Thermal Burns in Newborns at the Mother and Child University Hospital Center of Ndjamena, Chad

Olivier Ngaringuem*, Mahamat Nour Abakar Djibrine, Bembo Lamega, Kalki Ndjiannone, Hortebaye

Mother and Child Hospital of N'Djamena, University of N'Djamena, Chad

*Corresponding author: Dr. Olivier Ngaringuem, Mother and Child Hospital of N'Djamena, University of N'Djamena, Chad, Phone: 91642011, E-mail: [email protected]

Received Date: May 29, 2025

Published Date: July 10, 2025

Citation: Ngaringuem O, et al. (2025). Thermal Burns in Newborns at the Mother and Child University Hospital Center of Ndjamena, Chad. Neonatal. 6(1):25.

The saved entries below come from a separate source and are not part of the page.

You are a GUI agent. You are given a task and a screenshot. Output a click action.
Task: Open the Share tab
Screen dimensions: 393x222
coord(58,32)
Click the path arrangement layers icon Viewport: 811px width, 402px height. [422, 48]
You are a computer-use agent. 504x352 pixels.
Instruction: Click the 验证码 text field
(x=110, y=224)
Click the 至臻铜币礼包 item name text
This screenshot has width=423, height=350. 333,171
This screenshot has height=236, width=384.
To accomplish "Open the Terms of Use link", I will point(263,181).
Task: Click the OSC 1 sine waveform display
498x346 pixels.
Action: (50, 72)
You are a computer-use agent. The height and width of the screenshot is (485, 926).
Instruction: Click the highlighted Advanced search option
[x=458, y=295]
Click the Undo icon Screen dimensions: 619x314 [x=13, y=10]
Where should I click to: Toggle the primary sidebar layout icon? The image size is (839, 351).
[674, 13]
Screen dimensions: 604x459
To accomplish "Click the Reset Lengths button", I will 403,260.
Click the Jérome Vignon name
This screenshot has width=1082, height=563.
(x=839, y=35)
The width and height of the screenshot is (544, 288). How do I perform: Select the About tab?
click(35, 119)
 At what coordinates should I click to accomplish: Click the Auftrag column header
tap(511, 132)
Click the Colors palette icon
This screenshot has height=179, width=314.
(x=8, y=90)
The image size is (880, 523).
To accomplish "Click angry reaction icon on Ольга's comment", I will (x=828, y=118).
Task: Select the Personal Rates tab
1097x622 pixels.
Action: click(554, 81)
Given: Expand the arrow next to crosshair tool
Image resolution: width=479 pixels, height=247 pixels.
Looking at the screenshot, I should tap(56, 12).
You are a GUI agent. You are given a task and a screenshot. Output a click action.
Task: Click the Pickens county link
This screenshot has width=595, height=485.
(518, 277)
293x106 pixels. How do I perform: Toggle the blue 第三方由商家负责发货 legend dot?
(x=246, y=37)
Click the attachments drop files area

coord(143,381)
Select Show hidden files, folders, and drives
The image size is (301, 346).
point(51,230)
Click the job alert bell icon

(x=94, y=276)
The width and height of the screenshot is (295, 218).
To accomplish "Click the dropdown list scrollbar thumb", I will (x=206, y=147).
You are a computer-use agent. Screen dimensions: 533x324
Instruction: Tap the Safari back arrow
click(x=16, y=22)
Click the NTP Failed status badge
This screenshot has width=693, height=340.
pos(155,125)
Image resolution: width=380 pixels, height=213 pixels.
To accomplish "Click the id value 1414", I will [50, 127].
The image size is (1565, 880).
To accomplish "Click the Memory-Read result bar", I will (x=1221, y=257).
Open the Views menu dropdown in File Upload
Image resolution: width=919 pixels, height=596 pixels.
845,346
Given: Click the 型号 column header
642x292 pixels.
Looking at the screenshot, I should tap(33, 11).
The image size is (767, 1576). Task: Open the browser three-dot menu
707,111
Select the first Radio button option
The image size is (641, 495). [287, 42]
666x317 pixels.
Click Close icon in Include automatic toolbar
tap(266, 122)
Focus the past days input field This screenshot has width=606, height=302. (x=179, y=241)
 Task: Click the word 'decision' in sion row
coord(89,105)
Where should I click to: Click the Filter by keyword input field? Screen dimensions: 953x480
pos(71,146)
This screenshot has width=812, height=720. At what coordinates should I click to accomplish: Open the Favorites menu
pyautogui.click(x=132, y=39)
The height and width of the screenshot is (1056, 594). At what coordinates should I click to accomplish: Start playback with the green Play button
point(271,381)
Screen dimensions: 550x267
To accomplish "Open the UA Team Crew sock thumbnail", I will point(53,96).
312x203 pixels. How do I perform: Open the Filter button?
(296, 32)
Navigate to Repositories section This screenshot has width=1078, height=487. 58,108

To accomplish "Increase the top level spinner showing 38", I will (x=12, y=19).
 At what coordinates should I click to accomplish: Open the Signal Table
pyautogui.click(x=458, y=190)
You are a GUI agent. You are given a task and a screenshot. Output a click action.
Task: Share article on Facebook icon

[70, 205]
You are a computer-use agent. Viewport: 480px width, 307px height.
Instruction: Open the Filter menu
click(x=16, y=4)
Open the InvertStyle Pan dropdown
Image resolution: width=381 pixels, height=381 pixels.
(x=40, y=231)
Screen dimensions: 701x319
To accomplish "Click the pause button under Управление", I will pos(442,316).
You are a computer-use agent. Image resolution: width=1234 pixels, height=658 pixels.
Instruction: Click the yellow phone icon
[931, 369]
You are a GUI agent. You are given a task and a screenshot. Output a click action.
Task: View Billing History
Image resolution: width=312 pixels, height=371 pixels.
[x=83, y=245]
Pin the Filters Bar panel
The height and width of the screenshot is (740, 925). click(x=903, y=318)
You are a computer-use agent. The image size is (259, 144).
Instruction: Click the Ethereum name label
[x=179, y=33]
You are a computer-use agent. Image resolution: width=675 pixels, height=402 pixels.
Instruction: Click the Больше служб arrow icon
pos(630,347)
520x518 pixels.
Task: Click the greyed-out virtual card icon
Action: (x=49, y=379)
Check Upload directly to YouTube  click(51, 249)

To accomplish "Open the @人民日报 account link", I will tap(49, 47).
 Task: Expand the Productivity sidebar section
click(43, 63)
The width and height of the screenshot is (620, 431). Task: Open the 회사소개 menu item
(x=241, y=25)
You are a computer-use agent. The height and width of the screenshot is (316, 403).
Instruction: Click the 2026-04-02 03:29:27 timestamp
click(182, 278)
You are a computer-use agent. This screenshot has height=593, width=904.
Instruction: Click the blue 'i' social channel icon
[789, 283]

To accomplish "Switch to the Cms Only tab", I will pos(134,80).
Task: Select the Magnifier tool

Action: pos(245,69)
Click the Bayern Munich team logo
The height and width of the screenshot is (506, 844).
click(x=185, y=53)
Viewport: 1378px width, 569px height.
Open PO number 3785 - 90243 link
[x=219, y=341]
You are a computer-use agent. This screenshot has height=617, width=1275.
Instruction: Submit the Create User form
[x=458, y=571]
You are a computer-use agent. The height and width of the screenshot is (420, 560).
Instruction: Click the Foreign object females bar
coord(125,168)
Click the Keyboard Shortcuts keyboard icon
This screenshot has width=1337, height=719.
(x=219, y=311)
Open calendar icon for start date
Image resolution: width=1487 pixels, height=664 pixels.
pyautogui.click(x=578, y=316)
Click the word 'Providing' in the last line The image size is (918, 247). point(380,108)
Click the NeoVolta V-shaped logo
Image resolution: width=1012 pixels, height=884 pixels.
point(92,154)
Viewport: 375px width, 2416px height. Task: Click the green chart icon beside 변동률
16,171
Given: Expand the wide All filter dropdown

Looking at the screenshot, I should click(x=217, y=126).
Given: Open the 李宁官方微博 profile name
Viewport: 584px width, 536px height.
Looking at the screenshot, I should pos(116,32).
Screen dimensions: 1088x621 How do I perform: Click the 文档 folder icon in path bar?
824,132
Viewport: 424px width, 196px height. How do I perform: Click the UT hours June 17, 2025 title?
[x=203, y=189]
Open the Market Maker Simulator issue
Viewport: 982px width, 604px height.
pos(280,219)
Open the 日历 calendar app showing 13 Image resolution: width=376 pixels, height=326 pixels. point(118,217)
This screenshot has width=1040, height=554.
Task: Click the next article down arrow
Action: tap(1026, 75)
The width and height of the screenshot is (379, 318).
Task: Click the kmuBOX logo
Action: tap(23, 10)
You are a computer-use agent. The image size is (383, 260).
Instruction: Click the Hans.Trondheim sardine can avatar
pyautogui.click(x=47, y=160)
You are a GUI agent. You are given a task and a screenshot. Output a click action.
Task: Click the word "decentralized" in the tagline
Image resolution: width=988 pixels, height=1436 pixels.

Copyrights: Ngaringuem O, et al. © (2025).

ABSTRACT

Introduction: Burns represent an acute and sometimes complete destruction of the skin barrier and constitute a significant public health issue among children. This study aims to characterize the epidemiological, etiological, clinical, and outcome-related features of thermal burns in newborns. Methodology: We conducted a descriptive cross-sectional study over a 12-month period, including all newborns admitted for thermal burn management in the burns unit of the pediatric surgery department at the Mother and Child University Hospital Center in Ndjamena. Variables analyzed included age, sex, circumstances and timing of the burn, type of burn, causative agent, extent and depth of injury, delay before medical care, pre-hospital interventions, associated injuries, in-hospital management, and clinical outcomes. Results are reported as frequencies and means. Results: Over the study period, pediatric burns accounted for 9.96% of all hospital admissions. Among these, there were 22 cases of neonatal burns, constituting 5.4% of all burn admissions to the department. Infants aged 0 to 7 days comprised 45.5% of these cases. Males accounted for 59.1% of cases, yielding a sex ratio of 1.7. All neonatal burns were caused by exposure to hot liquids, specifically bath water. A total of 95.5% of newborns were admitted to the emergency department within six hours of sustaining the burn injury. Newborns with burns covering 5 to 10% of their body surface area represented 54.5% of cases. Second-degree burns were observed in 95.5% of cases, while third-degree burns were present in 4.5%. The external genitalia and perineal region were affected in 68.2% of cases. Hospitalization lasting between 7 and 14 days occurred in 63.6% of cases. Favorable outcomes were achieved in 86.4% of cases. Conclusion: Thermal burns in the neonatal period are a significant concern in our clinical practice. These injuries are most often attributable to exposure to hot water during bathing, and are largely preventable. It is therefore imperative to educate parents of newborns on the use of lukewarm water for bathing.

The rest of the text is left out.